▸ ACTION ITEM
Reproduce exactly, and only, the lines below from the one containing "The image size is (887, 474)." through the one containing "the Terms &".

▸ MATERIAL SUPPLIED
----------------------------------------

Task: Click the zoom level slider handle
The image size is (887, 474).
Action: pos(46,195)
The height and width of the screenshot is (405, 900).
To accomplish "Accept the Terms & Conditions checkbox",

----------------------------------------

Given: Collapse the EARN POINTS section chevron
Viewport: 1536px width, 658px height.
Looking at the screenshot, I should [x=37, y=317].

----------------------------------------

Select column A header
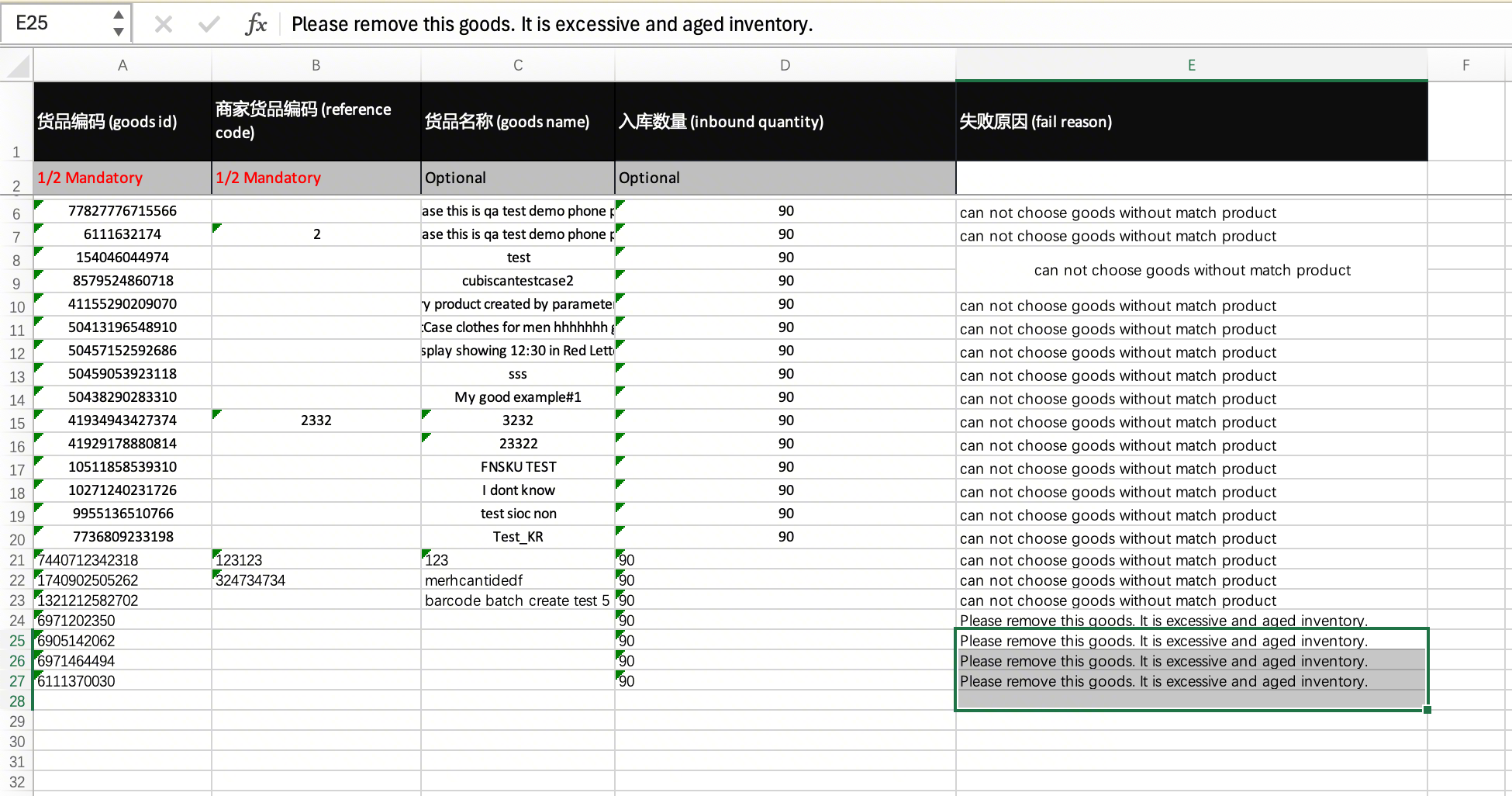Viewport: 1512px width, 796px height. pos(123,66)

----------------------------------------

▸ WORKED SOLUTION
The image size is (887, 474).
Action: pos(46,195)
The height and width of the screenshot is (405, 900).
To accomplish "Accept the Terms & Conditions checkbox",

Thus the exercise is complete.